June 1, 1994
“Inappropriate behavior” by one or more boys in Westbrook’s Wescott Junior High School Wednesday led to the discovery that seven boys had been smoking marijuana. An eighth boy from another junior high was charged with possessing marijuana with intent to sell it. Assistant Principal Robert Welch made a room-by-room tour of the building Wednesday afternoon discussing the incident.
Gorham taxpayers are at it again. Upset with a tax rate increase of $1.23, citizen Mark Faulkner, Shaws Mill Road, took out petitions on Thursday to recall the 1994-95 town budget. This is the second year in a row Gorham has faced a recall of its budget. Faulkner has until Saturday to turn in 883 signatures of registered Gorham voters. If he is successful, the issue will go to referendum. The proposed municipal/school budget totals $18,266,120.
Roy. A. Robinson, veteran member of the Board of Regents of Westbrook’s Walker Memorial Library, and John W. Hay, veteran member of the library’s Board of Trustees, will talk about some of the highlights of the library’s history when it marks its 100th anniversary June 5 with an open house. Guest speaker is Earle G. Shettleworth Jr., executive director of the Maine Historic Preservation Commission. He helped get the library’s building into the National Register of Historic Places. Members of the Chopin Club will provide music.
The 15th annual Westbrook Together Days kicks off Friday with concerts featuring the Phil Rich Big Band and Al Hawkes and his String Fusion, plus a Rotary Club spaghetti supper. Events begin Saturday with a 2.2-mile road race, followed by the parade at 10 a.m. Highlights include entertainment for children, bands, an auction and a bean supper.
Amy Day Kakitis, daughter of Nick and Sally Kakitis of Gorham, graduated with highest honors from Smith College May 22 with a bachelor of arts degree in studio art. A Gorham High School graduate, she is at home for the summer. She will work as a sculptor and help her mother campaign for state representative.
June 2, 2004
For the first time since the late 1800s, Atlantic salmon are swimming in the Presumpscot River. On May 28, seventh- and eighth-grade students from Wescott Junior High School released about 200 salmon fry into the river as part of an ongoing class project. In previous years, Wescott students had to release the fish into the Saco River in Biddeford because the Presumpscot was not habitable due to pollution and dams. Lynn Richard of the Portland Water District, which sponsored the release along with the Friends of the Presumpscot River, said the removal of a dam at Smelt Hill last year cleared the way for the reintroduction of salmon.
After financial troubles recently forced the Warren Library’s board of trustees to cut back on staff and programs, most of the staff members – including director Anastsia Weigle – have resigned and some patrons are questioning what the future may hold for the library. Trustees insist the programs and services now offered are secure and those questioning the management of library finances and staff don’t understand what’s going on. “We’ll survive quite well,” said Bruce Saunders, president of the Warren Foundation’s board of trustees.
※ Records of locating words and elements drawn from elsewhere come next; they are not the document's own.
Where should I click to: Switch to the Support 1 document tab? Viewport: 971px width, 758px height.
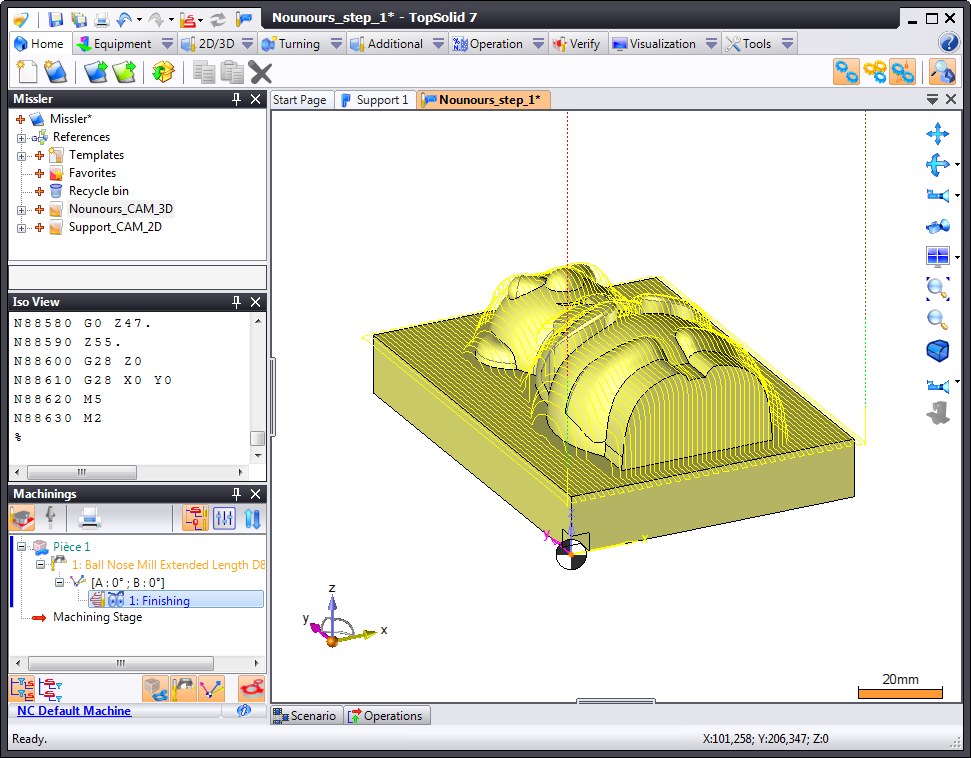[374, 100]
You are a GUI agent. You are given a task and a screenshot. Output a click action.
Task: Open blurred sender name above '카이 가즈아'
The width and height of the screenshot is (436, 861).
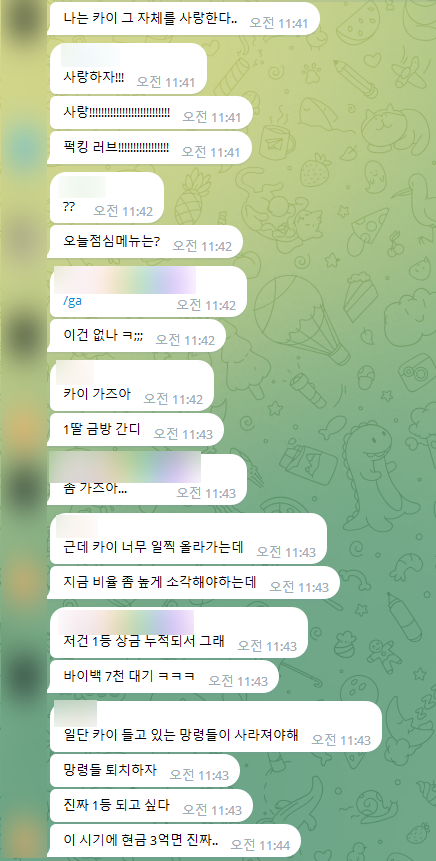[x=75, y=373]
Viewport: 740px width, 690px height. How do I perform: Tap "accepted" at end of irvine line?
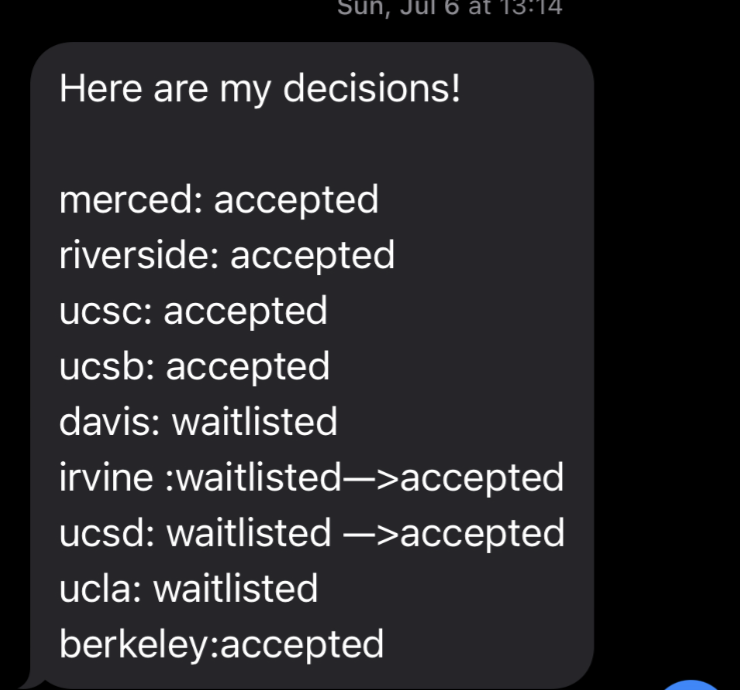click(x=482, y=478)
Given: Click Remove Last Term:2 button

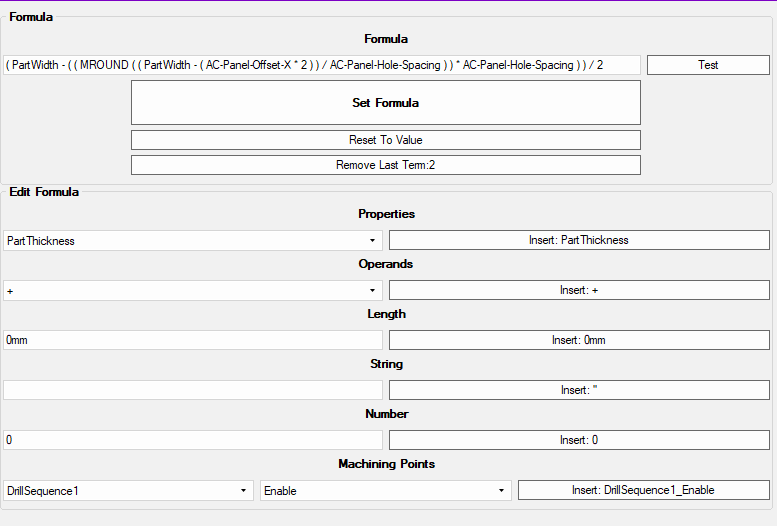Looking at the screenshot, I should pos(386,165).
The Westbrook City Council voted May 27 to remove the pay-per-bag trash program from the proposed 2004-05 budget, and also voted to restore $60,000 in funding to social service agencies like Mission Possible Teen Center and the People’s Regional Opportunity Program, which had been cut in Mayor Bruce Chuluda’s budget.
Three new architects from the Greater Portland area are being considered for the Shaw school renovation project in Gorham, though the names of the architects have not been released. Town Manager David Cole said he didn’t know when a decision would be made. The town is proceeding cautiously because the money approved for the work by voters was not enough, according to the previous architect.
The 25th edition of Westbrook Together Days is set for June 4-6, with most events at Riverbank Park. A fun run, chicken barbecue and a street dance kick off the fest Friday night. Saturday starts with a pancake breakfast and then the parade at 10 a.m., and ends with music and fireworks. In between are more music, kids events, a gymnastics show, folk dancers, auction and food. A highlight is the Great Westbrook Duck Race on the Presumpscot River.
Students from Gorham High School recently sang the National Anthem to the Maine House of Representatives at the statehouse. Duets were performed by Samantha Francis and Kristin Slipp on April 14, while sisters Leigh and Sara Esty sang on April 27.